* The task: In the listing below, print exactly the lines between the line holding "Open the Promo" and the line holding "Click the Valid", inclusive, and no more.

----- Task inputs -----

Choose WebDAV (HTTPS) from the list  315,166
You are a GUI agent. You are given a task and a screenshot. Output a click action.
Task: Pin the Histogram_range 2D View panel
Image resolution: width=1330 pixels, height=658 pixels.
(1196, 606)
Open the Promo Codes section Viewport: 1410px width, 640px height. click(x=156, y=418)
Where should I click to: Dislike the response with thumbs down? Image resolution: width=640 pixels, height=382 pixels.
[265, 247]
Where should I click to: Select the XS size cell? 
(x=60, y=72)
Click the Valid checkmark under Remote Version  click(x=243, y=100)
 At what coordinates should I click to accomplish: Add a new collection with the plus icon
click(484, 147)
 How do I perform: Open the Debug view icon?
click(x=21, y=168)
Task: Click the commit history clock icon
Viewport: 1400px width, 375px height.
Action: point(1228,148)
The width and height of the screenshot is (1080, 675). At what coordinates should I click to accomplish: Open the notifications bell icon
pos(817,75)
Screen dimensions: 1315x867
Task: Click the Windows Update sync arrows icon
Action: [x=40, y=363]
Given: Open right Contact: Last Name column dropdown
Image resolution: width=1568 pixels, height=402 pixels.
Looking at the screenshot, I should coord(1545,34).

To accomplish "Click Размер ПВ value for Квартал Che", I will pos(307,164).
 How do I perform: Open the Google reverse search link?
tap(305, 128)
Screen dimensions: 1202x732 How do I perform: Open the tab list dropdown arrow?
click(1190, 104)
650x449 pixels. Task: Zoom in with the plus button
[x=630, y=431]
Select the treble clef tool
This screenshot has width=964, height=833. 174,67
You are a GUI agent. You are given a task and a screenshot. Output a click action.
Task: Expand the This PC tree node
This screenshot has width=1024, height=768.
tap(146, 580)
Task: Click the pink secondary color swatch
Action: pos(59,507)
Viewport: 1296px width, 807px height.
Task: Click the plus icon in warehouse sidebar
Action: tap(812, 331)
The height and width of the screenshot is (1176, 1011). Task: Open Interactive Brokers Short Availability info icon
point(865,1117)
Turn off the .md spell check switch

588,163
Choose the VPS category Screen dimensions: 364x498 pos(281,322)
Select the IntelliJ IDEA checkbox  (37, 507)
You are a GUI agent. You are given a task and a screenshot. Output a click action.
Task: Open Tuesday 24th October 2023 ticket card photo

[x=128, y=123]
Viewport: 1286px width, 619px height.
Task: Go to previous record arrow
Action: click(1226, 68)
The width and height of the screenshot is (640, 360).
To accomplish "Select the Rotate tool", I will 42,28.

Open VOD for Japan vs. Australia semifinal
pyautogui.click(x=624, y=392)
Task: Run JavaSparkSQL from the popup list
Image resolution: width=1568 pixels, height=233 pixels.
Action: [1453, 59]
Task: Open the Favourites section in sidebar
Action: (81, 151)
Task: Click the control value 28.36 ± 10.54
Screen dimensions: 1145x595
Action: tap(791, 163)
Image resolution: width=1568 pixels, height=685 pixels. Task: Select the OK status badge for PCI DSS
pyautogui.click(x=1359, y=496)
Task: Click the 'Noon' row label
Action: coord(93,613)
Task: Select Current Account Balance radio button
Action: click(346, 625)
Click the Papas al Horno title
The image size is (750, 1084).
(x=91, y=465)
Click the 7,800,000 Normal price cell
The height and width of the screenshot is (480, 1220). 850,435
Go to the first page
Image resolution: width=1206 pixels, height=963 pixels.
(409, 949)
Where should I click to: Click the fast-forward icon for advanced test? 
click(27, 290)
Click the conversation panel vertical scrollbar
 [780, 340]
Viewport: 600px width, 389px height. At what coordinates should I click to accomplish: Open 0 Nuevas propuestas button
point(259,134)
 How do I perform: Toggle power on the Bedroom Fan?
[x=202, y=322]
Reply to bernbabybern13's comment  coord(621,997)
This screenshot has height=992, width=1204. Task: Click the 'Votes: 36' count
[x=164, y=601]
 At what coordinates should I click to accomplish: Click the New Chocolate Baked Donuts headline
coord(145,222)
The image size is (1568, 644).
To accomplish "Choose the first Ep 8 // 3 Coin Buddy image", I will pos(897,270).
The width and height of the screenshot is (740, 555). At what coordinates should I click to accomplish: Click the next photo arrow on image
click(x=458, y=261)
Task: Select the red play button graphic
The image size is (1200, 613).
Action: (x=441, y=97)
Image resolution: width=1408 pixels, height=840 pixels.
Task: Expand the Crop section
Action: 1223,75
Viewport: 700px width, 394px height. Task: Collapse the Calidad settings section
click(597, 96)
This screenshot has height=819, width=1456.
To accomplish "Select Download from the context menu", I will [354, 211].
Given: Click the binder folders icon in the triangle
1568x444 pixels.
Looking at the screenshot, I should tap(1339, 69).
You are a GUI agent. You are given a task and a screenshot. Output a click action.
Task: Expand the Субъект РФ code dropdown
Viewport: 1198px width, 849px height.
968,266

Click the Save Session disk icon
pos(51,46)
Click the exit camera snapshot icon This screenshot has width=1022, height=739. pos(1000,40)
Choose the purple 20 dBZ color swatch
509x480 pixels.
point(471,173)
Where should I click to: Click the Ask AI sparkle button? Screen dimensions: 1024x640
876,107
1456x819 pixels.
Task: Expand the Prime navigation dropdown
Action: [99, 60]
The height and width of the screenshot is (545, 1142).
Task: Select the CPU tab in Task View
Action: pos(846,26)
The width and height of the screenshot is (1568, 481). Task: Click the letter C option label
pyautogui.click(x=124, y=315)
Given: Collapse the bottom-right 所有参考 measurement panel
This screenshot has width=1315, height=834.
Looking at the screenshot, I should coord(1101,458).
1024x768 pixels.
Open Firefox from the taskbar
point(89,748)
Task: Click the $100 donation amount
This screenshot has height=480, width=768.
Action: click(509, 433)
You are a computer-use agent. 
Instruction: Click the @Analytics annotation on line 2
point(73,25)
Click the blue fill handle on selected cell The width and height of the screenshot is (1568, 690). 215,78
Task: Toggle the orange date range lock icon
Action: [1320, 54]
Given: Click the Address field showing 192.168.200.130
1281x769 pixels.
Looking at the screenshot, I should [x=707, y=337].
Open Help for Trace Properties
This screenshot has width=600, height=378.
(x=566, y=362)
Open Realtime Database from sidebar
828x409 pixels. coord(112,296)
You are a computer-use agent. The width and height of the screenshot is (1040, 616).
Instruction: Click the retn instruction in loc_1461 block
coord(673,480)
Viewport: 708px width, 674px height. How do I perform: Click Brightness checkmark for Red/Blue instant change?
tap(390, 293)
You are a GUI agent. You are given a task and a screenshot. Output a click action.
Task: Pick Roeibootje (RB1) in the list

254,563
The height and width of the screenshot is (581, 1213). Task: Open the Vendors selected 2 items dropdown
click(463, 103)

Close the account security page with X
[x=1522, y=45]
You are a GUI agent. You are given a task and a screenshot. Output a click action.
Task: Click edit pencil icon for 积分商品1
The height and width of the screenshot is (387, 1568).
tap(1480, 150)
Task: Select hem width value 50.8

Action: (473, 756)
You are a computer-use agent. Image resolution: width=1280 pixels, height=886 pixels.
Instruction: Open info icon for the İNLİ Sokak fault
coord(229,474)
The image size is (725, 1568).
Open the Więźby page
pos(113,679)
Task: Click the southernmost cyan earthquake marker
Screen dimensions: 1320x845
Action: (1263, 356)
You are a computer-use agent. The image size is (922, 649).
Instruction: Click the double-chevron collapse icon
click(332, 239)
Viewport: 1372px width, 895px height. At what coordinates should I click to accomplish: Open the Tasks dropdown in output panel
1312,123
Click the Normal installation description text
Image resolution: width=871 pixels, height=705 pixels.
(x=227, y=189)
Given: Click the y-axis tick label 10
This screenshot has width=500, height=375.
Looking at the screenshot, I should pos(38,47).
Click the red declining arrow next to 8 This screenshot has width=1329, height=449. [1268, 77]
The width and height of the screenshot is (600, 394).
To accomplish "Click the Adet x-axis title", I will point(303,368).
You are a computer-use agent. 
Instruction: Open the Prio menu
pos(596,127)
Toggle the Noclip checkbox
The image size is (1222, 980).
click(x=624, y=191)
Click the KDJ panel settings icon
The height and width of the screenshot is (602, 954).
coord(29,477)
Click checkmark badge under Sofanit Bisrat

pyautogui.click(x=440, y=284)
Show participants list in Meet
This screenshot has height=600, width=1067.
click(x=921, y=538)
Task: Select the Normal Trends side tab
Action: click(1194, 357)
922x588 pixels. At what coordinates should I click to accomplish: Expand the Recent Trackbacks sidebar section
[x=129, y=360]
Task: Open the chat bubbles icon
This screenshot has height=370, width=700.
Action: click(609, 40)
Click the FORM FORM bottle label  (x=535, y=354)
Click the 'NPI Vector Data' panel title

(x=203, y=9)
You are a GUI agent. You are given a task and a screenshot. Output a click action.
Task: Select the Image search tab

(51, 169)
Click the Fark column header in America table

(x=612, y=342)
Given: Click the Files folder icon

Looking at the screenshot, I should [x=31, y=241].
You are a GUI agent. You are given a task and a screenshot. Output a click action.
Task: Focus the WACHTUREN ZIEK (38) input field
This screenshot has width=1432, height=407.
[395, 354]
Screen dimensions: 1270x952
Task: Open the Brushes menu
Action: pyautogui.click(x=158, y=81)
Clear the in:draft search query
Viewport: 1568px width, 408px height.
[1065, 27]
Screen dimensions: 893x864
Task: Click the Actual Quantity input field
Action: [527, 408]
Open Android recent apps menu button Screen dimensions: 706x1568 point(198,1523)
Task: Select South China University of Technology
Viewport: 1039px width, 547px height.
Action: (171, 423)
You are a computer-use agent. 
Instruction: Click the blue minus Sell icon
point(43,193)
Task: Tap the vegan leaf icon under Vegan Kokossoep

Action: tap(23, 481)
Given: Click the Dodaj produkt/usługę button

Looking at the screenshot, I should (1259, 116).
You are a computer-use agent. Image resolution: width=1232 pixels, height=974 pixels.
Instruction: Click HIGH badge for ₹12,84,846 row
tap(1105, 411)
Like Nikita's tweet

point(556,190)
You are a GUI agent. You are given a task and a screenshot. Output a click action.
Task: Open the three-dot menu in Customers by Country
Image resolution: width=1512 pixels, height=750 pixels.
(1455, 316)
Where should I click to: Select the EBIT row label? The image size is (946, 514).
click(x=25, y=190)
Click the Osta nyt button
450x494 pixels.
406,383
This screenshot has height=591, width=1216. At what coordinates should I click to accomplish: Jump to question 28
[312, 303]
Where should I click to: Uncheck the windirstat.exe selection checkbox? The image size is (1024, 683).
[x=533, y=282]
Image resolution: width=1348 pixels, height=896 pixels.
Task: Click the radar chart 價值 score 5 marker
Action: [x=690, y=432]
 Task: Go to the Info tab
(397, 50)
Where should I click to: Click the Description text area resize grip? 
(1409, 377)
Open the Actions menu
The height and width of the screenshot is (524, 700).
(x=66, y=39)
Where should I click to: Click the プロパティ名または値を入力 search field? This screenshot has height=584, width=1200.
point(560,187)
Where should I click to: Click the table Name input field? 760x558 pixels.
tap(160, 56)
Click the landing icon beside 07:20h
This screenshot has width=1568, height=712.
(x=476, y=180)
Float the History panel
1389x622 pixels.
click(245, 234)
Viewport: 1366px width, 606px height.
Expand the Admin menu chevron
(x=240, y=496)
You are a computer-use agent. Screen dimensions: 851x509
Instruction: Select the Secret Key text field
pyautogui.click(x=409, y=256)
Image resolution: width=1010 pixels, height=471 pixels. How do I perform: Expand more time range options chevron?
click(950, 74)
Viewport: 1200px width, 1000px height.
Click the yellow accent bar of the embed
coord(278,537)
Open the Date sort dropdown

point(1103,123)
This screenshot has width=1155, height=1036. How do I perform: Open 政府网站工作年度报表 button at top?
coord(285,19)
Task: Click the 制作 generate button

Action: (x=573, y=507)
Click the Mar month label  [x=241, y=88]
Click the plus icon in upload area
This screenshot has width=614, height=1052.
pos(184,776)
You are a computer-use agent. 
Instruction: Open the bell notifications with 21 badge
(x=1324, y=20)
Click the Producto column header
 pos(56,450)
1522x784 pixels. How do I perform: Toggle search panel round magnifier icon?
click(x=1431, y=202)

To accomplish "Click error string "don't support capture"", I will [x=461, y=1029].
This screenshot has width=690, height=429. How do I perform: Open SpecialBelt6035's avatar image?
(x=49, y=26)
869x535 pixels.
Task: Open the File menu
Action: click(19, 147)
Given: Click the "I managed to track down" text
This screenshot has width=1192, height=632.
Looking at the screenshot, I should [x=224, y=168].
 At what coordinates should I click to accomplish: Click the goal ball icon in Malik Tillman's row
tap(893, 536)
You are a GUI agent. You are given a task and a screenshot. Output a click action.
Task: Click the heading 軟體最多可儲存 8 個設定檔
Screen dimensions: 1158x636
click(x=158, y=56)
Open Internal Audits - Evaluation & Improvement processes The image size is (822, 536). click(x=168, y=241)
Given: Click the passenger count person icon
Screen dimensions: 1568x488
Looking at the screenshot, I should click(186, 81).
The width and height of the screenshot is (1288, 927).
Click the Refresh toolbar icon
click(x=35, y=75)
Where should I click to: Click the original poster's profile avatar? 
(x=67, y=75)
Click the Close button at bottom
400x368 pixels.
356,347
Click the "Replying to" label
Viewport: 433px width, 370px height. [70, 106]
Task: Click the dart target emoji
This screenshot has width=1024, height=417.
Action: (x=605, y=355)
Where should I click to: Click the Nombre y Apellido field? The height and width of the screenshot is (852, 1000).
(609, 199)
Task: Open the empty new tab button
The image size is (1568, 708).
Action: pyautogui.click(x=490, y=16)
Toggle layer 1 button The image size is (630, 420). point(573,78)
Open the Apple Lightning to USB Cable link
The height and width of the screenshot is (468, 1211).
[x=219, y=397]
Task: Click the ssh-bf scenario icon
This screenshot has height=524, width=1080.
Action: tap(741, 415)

-----

* Your response:
Open the Promo Codes section Viewport: 1410px width, 640px height. click(x=156, y=418)
Where should I click to: Dislike the response with thumbs down? Image resolution: width=640 pixels, height=382 pixels.
[265, 247]
Where should I click to: Select the XS size cell? 
(x=60, y=72)
Click the Valid checkmark under Remote Version  click(x=243, y=100)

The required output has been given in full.